Hello !

Trace: • Упражнения • Надо сделать • Kit ARM-CAN • Self-driving Vehicles Simulation • Principles of Instructions Encoding

Principles of Instructions Encoding

Principles of Instructions Encoding

In x86 processors, instructions are encoded using varying numbers of bytes. Some instructions are encoded in just a single byte, others require several bytes, and some are as long as 15 bytes. In general, instructions are composed with some fields as presented in figure 1.

Illustration of fields of the instrution — Figure 1: Fields of the instructions

The fields are as follows

Instruction prefixes
Opcode
MODR/M byte
SIB byte (Scale Index Base byte)
Displacement
Immediate data

The only field which is present in every instruction is the opcode. Other fields appear depending on the detailed function of the instruction, its arguments and modifications. Their appearance also depends on the target version of the processor (16, 32 or 64-bit). In the following sections, we will show some principles of each field encoding.

Registers encoding in the instructions

Registers are used in the instructions as the operands which hold the data for calculations, or as elements of the address expression to calculate the indirect address in memory. Wherever the register appears, it is encoded with the same bit pattern. Initially, in 16 and 32-bit machines, three bits were used. In 64-bit processors, an additional, leading bit is used, which doubles the number of available registers. In table 1, the encoding of general-purpose registers in 16 and 32-bit processors is presented.

Table 1: Encoding of registers in 16- and 32-bit x86 processors

Bits	000	001	010	011	100	101	110	111
8-bit registers	AL	CL	DL	BL	AH	CH	DH	BH
16-bit registers	AX	CX	DX	BX	SP	BP	SI	DI
32-bit registers	EAX	ECX	EDX	EBX	ESP	EBP	ESI	EDI

In table 2, the encoding of general-purpose registers in x64 processors is shown. The additional leading bit = 0 comes from the REX prefix. For instructions without the REX prefix, the encoding of 8-bit registers is the same as in x86.

Table 2: Encoding of registers in x64 processors with a leading bit = 0

Bits	0.000	0.001	0.010	0.011	0.100	0.101	0.110	0.111
8-bit registers	AL	CL	DL	BL	SPL	BPL	SIL	DIL
16-bit registers	AX	CX	DX	BX	SP	BP	SI	DI
32-bit registers	EAX	ECX	EDX	EBX	ESP	EBP	ESI	EDI
64-bit registers	RAX	RCX	RDX	RBX	RSP	RBP	RSI	RDI

In table 3, the encoding of general-purpose registers in x64 processors is shown. The additional bit = 1 comes from the REX prefix.

Table 3: Encoding of registers in x64 processors with a leading bit = 1

Bits	1.000	1.001	1.010	1.011	1.100	1.101	1.110	1.111
8-bit registers	R8L	R9L	R10L	R11L	R12L	R13L	R14L	R15L
16-bit registers	R8W	R9W	R10W	R11W	R12W	R13W	R14W	R15W
32-bit registers	R8D	R9D	R10D	R11D	R12D	R13D	R14D	R15D
64-bit registers	R8	R9	R10	R11	R12	R13	R14	R15

In table 4 encoding of extension registers is presented. Please note that FPU and MMX registers, which are available on 32-bit processors, encoding is the same as with the additional leading bit = 0.
___
▸ Job a:
According to the encoding article, what is the only field present in every instruction?

▸ Records to use:
___
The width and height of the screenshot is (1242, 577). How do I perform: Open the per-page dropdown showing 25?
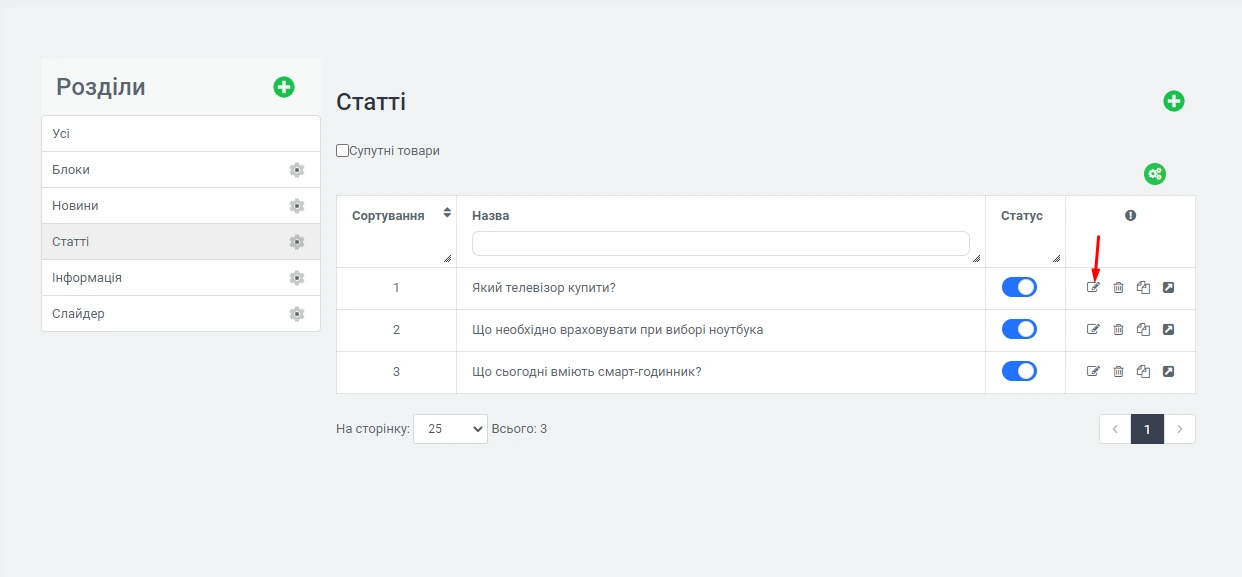coord(450,429)
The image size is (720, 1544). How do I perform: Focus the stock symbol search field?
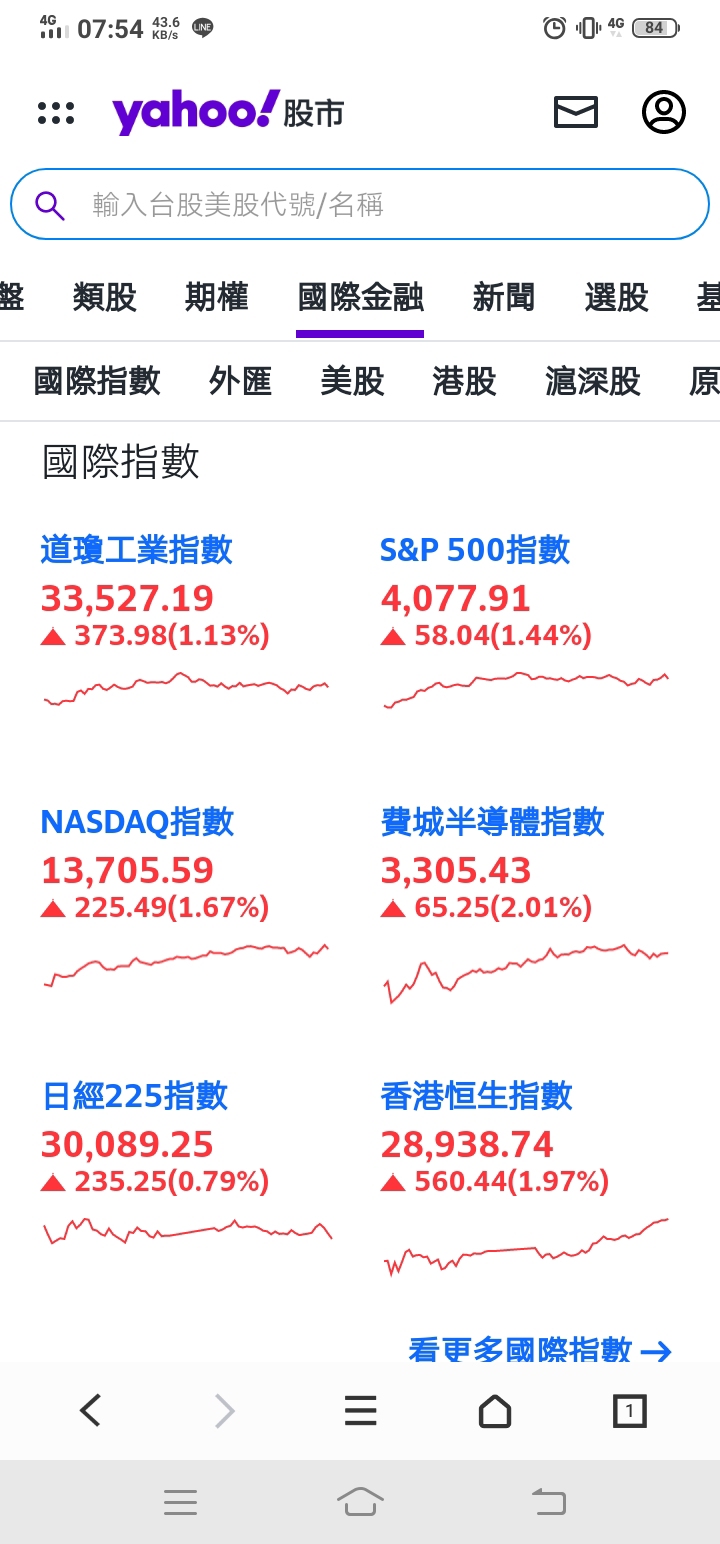click(x=380, y=205)
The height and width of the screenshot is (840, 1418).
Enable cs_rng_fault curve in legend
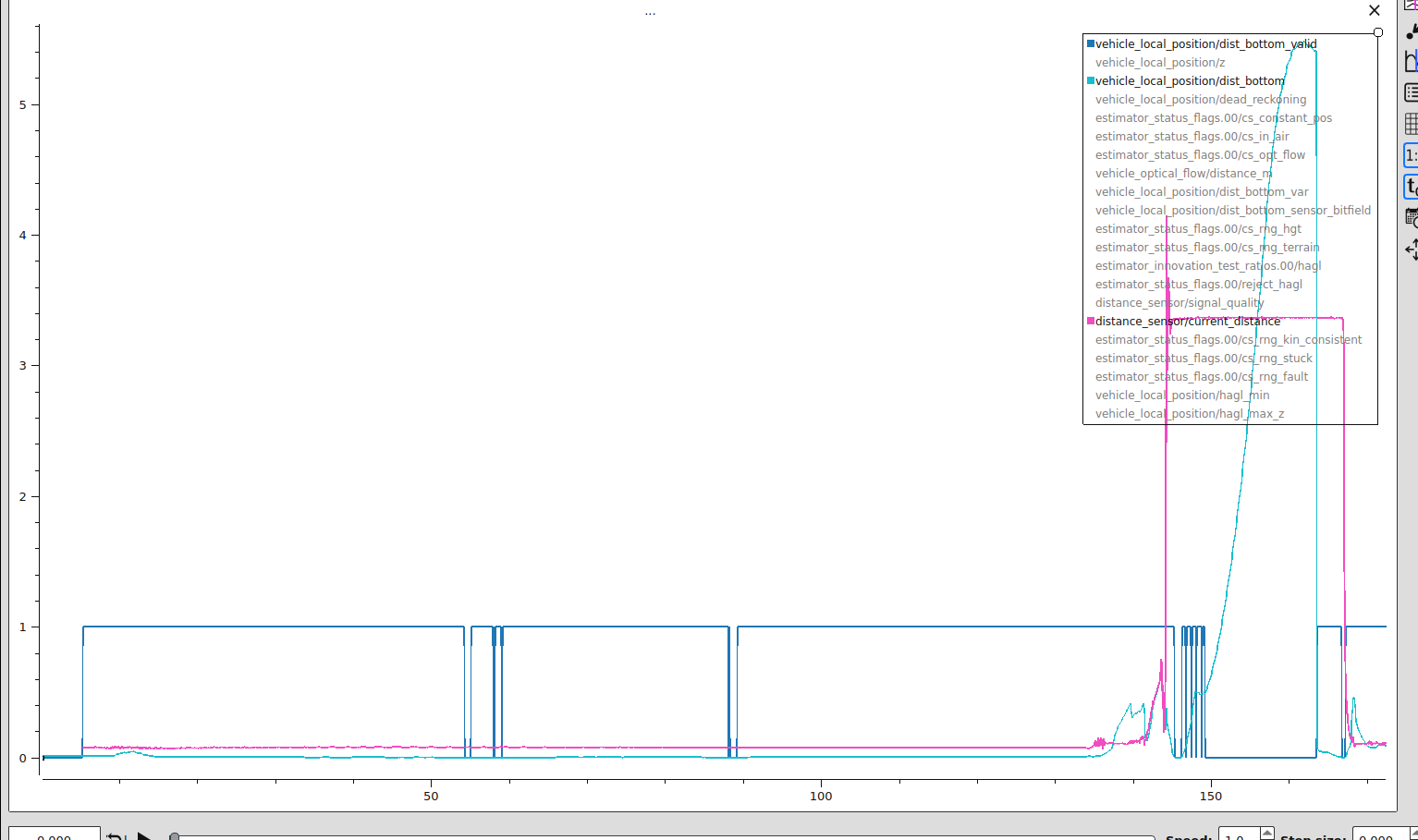point(1201,377)
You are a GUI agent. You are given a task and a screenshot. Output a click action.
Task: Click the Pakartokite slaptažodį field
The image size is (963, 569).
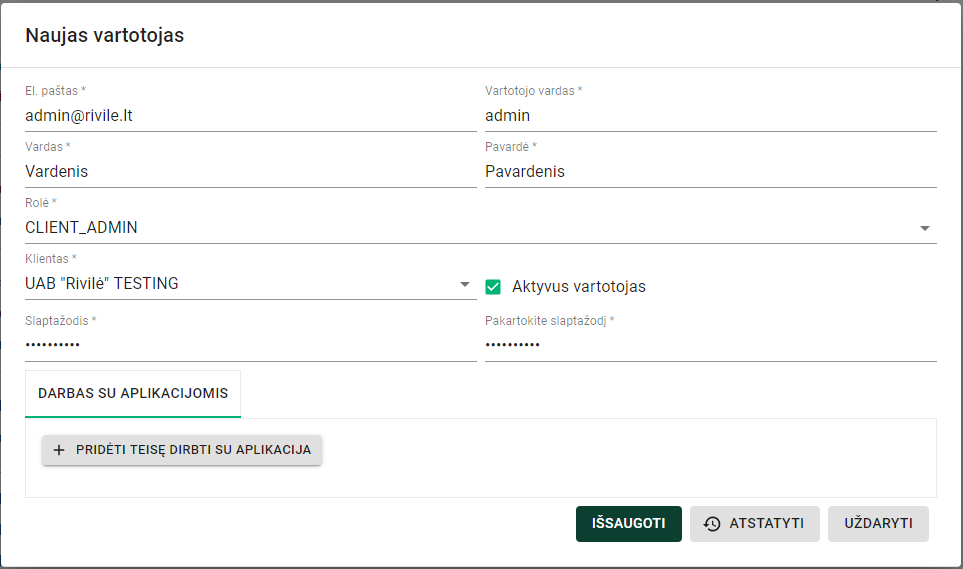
___
▸ Job b:
Reproduce the listing, beginning at the line that contains "The image size is (720, 1544)." and continuing through the end of the listing, with its requests included and every coordinate in its answers shifted by -66. Omit the pictures.

▸ Worked solution a:
The opcode.

▸ Worked solution b:
The image size is (720, 1544). How do I perform: Focus the stock symbol search field?
click(x=314, y=139)
The height and width of the screenshot is (840, 1418).
Enable cs_rng_fault curve in legend
point(1135,311)
You are a GUI agent. You are given a task and a screenshot. Output a click action.
Task: Click the Pakartokite slaptažodį field
The image size is (963, 569).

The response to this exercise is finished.